Quis Custodiet ipsos Custodes?

Who will rate the raters?

Of all the actors in the financial crisis, the ratings agencies have seen little pain from their abysmal miscalculations. While they collected hundreds of millions in fees rating thousands of deals, 92% of the AAA-rated sub-prime bonds from ’06 and ’07 have been downgraded to junk status. Who pays for these kinds of errors?

We all do, really. The overconfidence of the issuer banks in their own AAA deals helped sink Bear, Lehman, Merrill, and Citi. These failures were at the heart of the financial crisis. It didn’t hurt that AAA bonds ironically required less capital to be set aside. This encouraged a lot of European banks to load up.

The agencies’ issuer-pays business model is part of the problem. But it’s really more a matter of regulatory capture. The ratings agencies are like for-profit regulators. Where’s the rater’s next job going to come from? Another problem is the demand for higher ratings didn’t just come from sellers; buyers wanted them, too, to help juice yields in a low-return environment.

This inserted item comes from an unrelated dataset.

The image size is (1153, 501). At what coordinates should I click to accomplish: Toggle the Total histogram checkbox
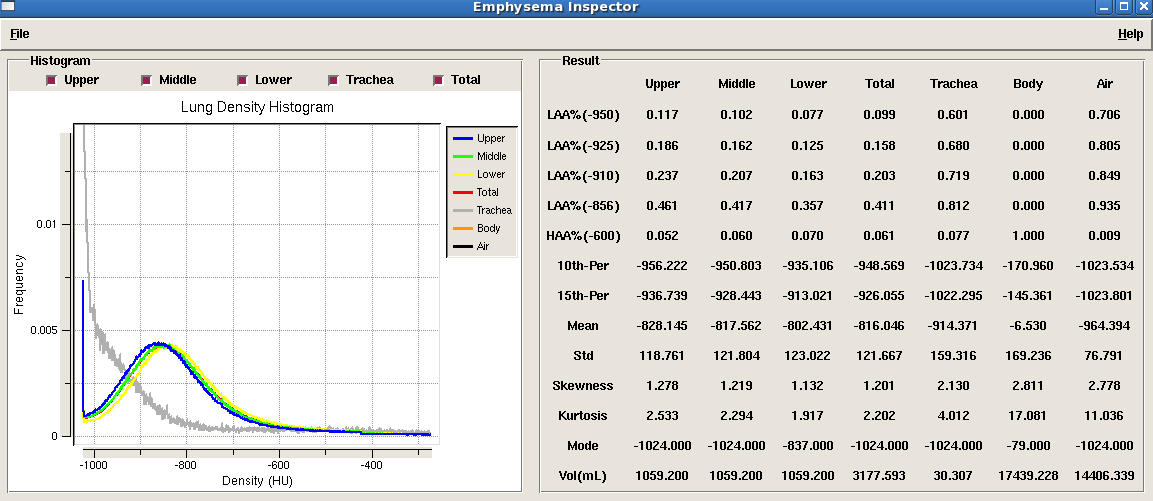pyautogui.click(x=438, y=80)
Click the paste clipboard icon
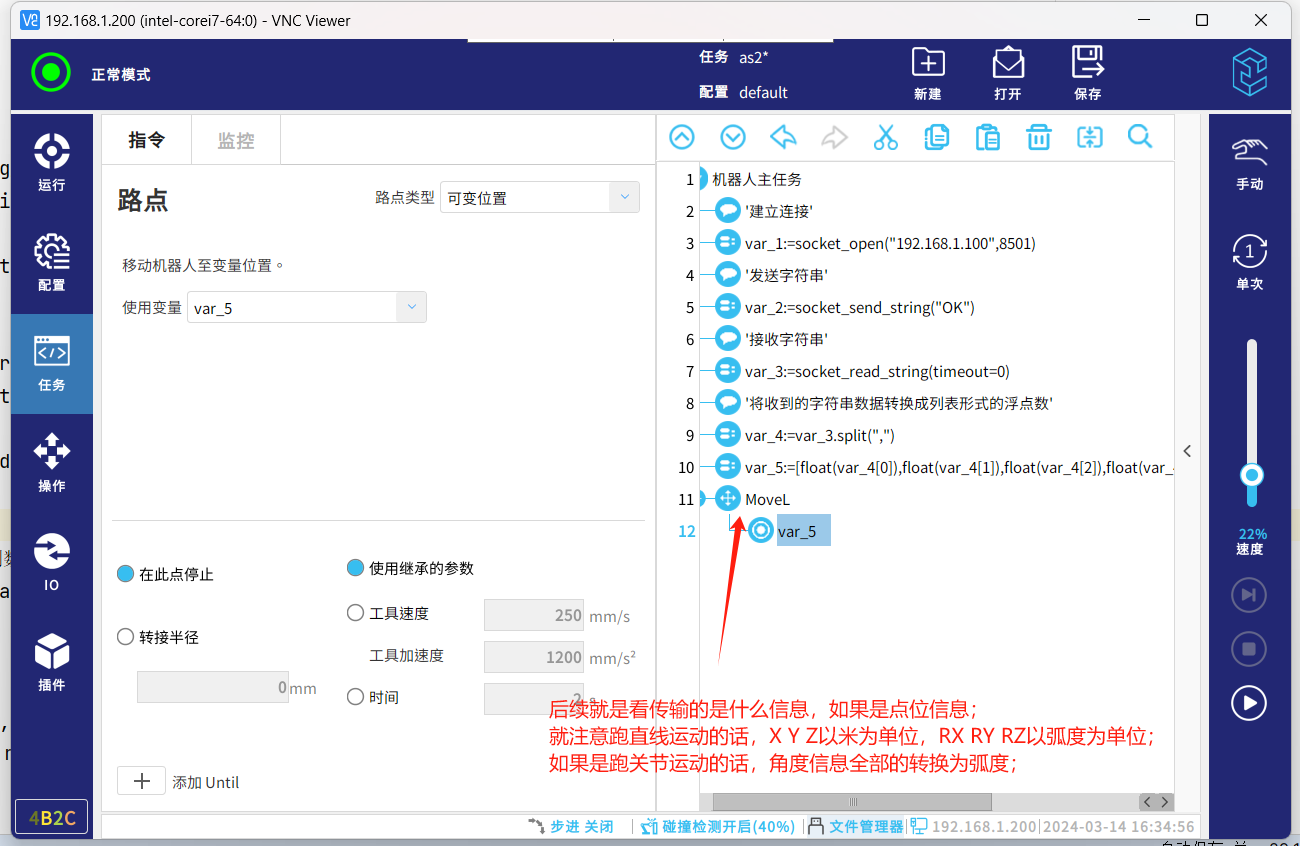The image size is (1300, 846). click(x=987, y=138)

Ratings are like speed limits: we know we need them, but nobody likes them. In the end, the market needs to have a place where people can offer opinions without getting sued. And while investors can do much of their own homework, regulators need the ratings to help measure risk. Prudent investors use ratings, but don’t rely on them.

For the moment, the only sensible reform is this: caveat emptor. Working with a torn safety net can be more dangerous than working with none at all.